**What to do:**
Isolate every line in the records below with "computer" in it.

**Records shown:**
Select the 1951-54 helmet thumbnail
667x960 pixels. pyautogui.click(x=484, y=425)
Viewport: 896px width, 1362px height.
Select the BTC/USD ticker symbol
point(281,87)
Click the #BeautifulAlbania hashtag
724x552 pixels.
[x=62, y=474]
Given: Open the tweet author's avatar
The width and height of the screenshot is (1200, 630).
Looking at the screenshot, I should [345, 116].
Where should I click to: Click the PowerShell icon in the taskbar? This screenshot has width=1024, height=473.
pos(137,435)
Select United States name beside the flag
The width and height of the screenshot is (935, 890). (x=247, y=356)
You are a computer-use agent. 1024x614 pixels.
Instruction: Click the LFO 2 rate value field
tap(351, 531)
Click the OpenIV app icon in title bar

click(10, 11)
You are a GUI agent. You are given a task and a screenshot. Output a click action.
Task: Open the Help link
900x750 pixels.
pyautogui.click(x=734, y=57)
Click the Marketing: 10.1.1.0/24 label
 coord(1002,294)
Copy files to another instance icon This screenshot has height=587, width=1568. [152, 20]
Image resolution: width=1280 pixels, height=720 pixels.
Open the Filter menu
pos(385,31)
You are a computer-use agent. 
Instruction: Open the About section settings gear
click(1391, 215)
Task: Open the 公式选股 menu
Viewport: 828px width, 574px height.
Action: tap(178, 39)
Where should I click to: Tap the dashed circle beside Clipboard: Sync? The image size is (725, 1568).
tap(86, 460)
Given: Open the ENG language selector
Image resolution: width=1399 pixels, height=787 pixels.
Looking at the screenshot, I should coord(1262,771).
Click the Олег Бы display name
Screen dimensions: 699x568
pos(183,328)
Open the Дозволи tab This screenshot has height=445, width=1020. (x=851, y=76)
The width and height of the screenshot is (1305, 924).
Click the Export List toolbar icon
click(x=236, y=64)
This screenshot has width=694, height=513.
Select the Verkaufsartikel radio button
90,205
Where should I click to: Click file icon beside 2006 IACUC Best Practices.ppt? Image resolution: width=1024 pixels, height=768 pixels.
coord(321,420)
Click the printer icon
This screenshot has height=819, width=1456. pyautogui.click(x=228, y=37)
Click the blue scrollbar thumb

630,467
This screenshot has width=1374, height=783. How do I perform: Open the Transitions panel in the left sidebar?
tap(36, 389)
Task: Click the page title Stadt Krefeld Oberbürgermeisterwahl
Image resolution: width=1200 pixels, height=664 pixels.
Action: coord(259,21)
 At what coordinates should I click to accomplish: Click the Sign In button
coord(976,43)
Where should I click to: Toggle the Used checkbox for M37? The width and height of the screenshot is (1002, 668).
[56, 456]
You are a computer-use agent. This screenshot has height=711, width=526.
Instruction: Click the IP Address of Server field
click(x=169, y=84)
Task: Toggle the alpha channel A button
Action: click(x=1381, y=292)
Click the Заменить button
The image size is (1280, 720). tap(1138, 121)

**Output:**
You are a computer-use agent. 1024x614 pixels.
You are a computer-use agent. 
You are a computer-use agent. This screenshot has height=711, width=526.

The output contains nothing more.